### Exercise objective:
Rewrite the listing below, changing every "Instruction" to "Command" and leaving everything else unchanged.

+++ Extracted information +++

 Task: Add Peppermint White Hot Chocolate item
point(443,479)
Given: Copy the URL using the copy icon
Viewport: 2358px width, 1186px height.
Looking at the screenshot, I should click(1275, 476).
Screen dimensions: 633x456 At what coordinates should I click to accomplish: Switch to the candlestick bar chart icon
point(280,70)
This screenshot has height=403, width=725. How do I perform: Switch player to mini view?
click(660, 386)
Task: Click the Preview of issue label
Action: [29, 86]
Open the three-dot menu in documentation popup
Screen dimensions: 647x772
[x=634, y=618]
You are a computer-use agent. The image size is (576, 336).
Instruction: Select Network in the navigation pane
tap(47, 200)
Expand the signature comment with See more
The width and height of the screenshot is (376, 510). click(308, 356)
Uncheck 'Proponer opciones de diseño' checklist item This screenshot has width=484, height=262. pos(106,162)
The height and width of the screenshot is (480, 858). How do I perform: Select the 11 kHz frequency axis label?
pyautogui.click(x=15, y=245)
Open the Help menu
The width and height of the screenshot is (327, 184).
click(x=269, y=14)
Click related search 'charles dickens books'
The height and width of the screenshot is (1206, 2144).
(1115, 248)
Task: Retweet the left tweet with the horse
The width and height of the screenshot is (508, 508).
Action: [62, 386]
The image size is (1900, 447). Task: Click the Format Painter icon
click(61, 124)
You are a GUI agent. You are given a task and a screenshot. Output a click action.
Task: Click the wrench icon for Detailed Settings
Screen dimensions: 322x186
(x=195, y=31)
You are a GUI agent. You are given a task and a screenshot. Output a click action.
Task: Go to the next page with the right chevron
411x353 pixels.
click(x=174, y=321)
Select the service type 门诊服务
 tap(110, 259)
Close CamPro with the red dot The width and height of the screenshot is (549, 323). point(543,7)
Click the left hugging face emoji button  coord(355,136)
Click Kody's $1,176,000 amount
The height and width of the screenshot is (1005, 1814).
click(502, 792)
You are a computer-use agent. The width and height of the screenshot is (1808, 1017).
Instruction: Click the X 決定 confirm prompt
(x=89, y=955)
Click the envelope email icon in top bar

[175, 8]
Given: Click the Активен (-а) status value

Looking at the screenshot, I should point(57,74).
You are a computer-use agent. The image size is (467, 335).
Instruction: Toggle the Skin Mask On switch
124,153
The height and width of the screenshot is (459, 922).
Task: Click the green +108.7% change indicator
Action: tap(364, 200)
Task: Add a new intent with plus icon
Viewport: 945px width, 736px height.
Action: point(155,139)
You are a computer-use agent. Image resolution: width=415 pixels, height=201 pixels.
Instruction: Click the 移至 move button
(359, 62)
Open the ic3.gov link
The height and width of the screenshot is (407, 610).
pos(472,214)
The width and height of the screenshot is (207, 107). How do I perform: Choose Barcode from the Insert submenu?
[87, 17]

+++

### Correct result:
 Task: Add Peppermint White Hot Chocolate item
point(443,479)
Given: Copy the URL using the copy icon
Viewport: 2358px width, 1186px height.
Looking at the screenshot, I should click(1275, 476).
Screen dimensions: 633x456 At what coordinates should I click to accomplish: Switch to the candlestick bar chart icon
point(280,70)
This screenshot has height=403, width=725. How do I perform: Switch player to mini view?
click(660, 386)
Task: Click the Preview of issue label
Action: [29, 86]
Open the three-dot menu in documentation popup
Screen dimensions: 647x772
[x=634, y=618]
You are a computer-use agent. The image size is (576, 336).
Command: Select Network in the navigation pane
tap(47, 200)
Expand the signature comment with See more
The width and height of the screenshot is (376, 510). click(308, 356)
Uncheck 'Proponer opciones de diseño' checklist item This screenshot has width=484, height=262. pos(106,162)
The height and width of the screenshot is (480, 858). How do I perform: Select the 11 kHz frequency axis label?
pyautogui.click(x=15, y=245)
Open the Help menu
The width and height of the screenshot is (327, 184).
click(x=269, y=14)
Click related search 'charles dickens books'
The height and width of the screenshot is (1206, 2144).
(1115, 248)
Task: Retweet the left tweet with the horse
The width and height of the screenshot is (508, 508).
Action: [62, 386]
The image size is (1900, 447). Task: Click the Format Painter icon
click(61, 124)
You are a GUI agent. You are given a task and a screenshot. Output a click action.
Task: Click the wrench icon for Detailed Settings
Screen dimensions: 322x186
(x=195, y=31)
You are a GUI agent. You are given a task and a screenshot. Output a click action.
Task: Go to the next page with the right chevron
411x353 pixels.
click(x=174, y=321)
Select the service type 门诊服务
 tap(110, 259)
Close CamPro with the red dot The width and height of the screenshot is (549, 323). point(543,7)
Click the left hugging face emoji button  coord(355,136)
Click Kody's $1,176,000 amount
The height and width of the screenshot is (1005, 1814).
click(502, 792)
You are a computer-use agent. The width and height of the screenshot is (1808, 1017).
Command: Click the X 決定 confirm prompt
(x=89, y=955)
Click the envelope email icon in top bar

[175, 8]
Given: Click the Активен (-а) status value

Looking at the screenshot, I should point(57,74).
You are a computer-use agent. The image size is (467, 335).
Command: Toggle the Skin Mask On switch
124,153
The height and width of the screenshot is (459, 922).
Task: Click the green +108.7% change indicator
Action: tap(364, 200)
Task: Add a new intent with plus icon
Viewport: 945px width, 736px height.
Action: point(155,139)
You are a computer-use agent. Image resolution: width=415 pixels, height=201 pixels.
Command: Click the 移至 move button
(359, 62)
Open the ic3.gov link
The height and width of the screenshot is (407, 610).
pos(472,214)
The width and height of the screenshot is (207, 107). How do I perform: Choose Barcode from the Insert submenu?
[87, 17]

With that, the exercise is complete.